Before I climbed Pikes Peak, everyone I knew who had already accomplished this task told me I would never look at the mountain the same again.
And it's so true. I can see the Peak from the street outside my house and when I'm fully present to looking at it, all I can think right now is: "I climbed you!"
I know what it's like to wake up really early, see the sunrise from near your base, and steadily trudge along your trails.
I know what it's like to eat lunch at 9am (second breakfast, really) at your half-way mark of Barr Camp, watch birds land in my friend's palm to grab granola bites, and feed chipmunks peanuts from my trail mix. And I know what it's like to be so, so happy to see a box of help-yourself Nilla Wafers ... and a toilet.
I know what it's like, around your nine-mile-point, to ask my hiking companion to tell me a story because my legs (and my mind) are starting to give out.

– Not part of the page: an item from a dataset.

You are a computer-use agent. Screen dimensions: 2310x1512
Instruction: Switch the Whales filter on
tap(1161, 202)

I know what it's like to have her tell me in your last two miles that we were in the "no-sit zone." I could pause among your rocks as much as I wanted to breathe or drink water, but sitting was not allowed.
I know what it's like to want to throw up for those same two miles — thanks to altitude sickness, the longest miles of my hiking life so far.

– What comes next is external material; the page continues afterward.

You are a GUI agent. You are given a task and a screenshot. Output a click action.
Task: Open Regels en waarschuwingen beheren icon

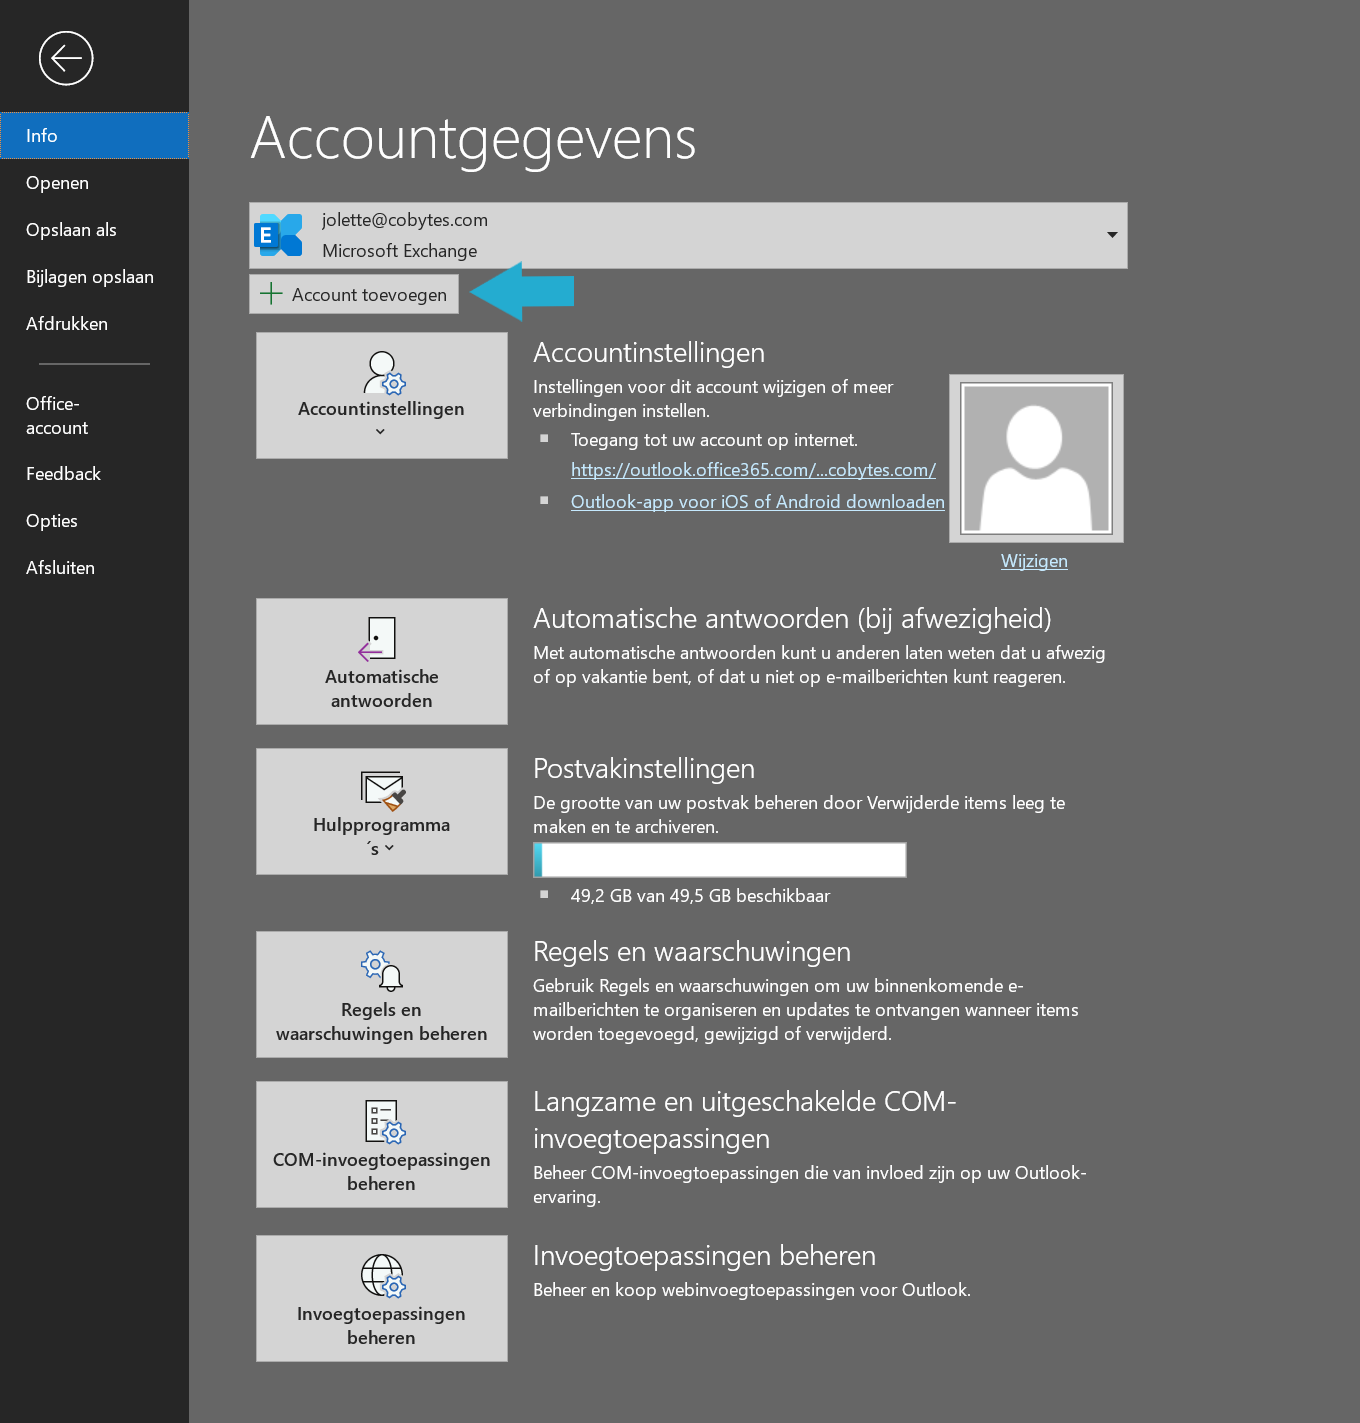click(x=382, y=970)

And I know what it's like to reach the top, almost 14 miles from our starting point, to see tourists milling around who'd either driven up or taken the Pikes Peak Cog Railway, and think, "Could everyone please be quiet? I just hiked this effing 14er."
Two weeks have passed since that day. Between then and now I travelled back home to attend my grandfather's funeral and, on return, tried to get back into the swing of daily life.
But something inside of me has changed. It's going to take more processing of the experience to be able to put words to it, but I can feel it.
I climbed a mountain. And it feels good.